▸ **EXERCISE AIM**
Rewrite all the rows below, switching every "Viewport" to "Canvas" and leaving the rest of each line unchanged.

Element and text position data
⁂
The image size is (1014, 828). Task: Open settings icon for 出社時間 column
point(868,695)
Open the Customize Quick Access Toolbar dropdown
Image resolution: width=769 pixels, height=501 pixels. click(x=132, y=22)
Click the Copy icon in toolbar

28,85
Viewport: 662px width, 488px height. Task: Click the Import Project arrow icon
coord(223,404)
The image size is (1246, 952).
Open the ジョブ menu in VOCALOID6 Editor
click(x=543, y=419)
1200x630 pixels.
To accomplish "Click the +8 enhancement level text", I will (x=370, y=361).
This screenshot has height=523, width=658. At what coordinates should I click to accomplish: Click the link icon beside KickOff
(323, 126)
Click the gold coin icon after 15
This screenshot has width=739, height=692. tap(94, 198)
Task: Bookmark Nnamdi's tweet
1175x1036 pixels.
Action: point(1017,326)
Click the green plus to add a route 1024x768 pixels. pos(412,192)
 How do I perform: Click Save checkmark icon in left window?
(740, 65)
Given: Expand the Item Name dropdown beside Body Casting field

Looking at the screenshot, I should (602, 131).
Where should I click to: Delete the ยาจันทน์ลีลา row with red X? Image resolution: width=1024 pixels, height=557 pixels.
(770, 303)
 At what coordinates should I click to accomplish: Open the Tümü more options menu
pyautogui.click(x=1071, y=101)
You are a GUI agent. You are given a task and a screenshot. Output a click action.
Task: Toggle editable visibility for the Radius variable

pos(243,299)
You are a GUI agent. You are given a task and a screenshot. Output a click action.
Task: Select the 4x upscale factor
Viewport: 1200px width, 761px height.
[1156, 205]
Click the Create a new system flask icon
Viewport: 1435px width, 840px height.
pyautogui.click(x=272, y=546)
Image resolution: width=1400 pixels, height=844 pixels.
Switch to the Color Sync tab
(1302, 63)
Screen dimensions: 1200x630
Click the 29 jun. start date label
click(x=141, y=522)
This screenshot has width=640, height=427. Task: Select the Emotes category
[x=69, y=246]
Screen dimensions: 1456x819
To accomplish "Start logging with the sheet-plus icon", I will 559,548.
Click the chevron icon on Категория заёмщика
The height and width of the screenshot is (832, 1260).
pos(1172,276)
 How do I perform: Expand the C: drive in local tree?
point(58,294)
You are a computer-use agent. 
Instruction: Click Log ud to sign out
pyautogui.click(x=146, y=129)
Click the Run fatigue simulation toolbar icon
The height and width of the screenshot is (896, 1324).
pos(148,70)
⁂
▸ **RESULT**
The image size is (1014, 828). Task: Open settings icon for 出社時間 column
point(868,695)
Open the Customize Quick Access Toolbar dropdown
Image resolution: width=769 pixels, height=501 pixels. click(x=132, y=22)
Click the Copy icon in toolbar

28,85
Canvas: 662px width, 488px height. Task: Click the Import Project arrow icon
coord(223,404)
The image size is (1246, 952).
Open the ジョブ menu in VOCALOID6 Editor
click(x=543, y=419)
1200x630 pixels.
To accomplish "Click the +8 enhancement level text", I will (x=370, y=361).
This screenshot has height=523, width=658. At what coordinates should I click to accomplish: Click the link icon beside KickOff
(323, 126)
Click the gold coin icon after 15
This screenshot has width=739, height=692. tap(94, 198)
Task: Bookmark Nnamdi's tweet
1175x1036 pixels.
Action: point(1017,326)
Click the green plus to add a route 1024x768 pixels. pos(412,192)
 How do I perform: Click Save checkmark icon in left window?
(740, 65)
Given: Expand the Item Name dropdown beside Body Casting field

Looking at the screenshot, I should (602, 131).
Where should I click to: Delete the ยาจันทน์ลีลา row with red X? Image resolution: width=1024 pixels, height=557 pixels.
(770, 303)
 At what coordinates should I click to accomplish: Open the Tümü more options menu
pyautogui.click(x=1071, y=101)
You are a GUI agent. You are given a task and a screenshot. Output a click action.
Task: Toggle editable visibility for the Radius variable

pos(243,299)
You are a GUI agent. You are given a task and a screenshot. Output a click action.
Task: Select the 4x upscale factor
Canvas: 1200px width, 761px height.
[1156, 205]
Click the Create a new system flask icon
Canvas: 1435px width, 840px height.
pyautogui.click(x=272, y=546)
Image resolution: width=1400 pixels, height=844 pixels.
Switch to the Color Sync tab
(1302, 63)
Screen dimensions: 1200x630
Click the 29 jun. start date label
click(x=141, y=522)
This screenshot has width=640, height=427. Task: Select the Emotes category
[x=69, y=246]
Screen dimensions: 1456x819
To accomplish "Start logging with the sheet-plus icon", I will 559,548.
Click the chevron icon on Категория заёмщика
The height and width of the screenshot is (832, 1260).
pos(1172,276)
 How do I perform: Expand the C: drive in local tree?
point(58,294)
You are a computer-use agent. 
Instruction: Click Log ud to sign out
pyautogui.click(x=146, y=129)
Click the Run fatigue simulation toolbar icon
The height and width of the screenshot is (896, 1324).
pos(148,70)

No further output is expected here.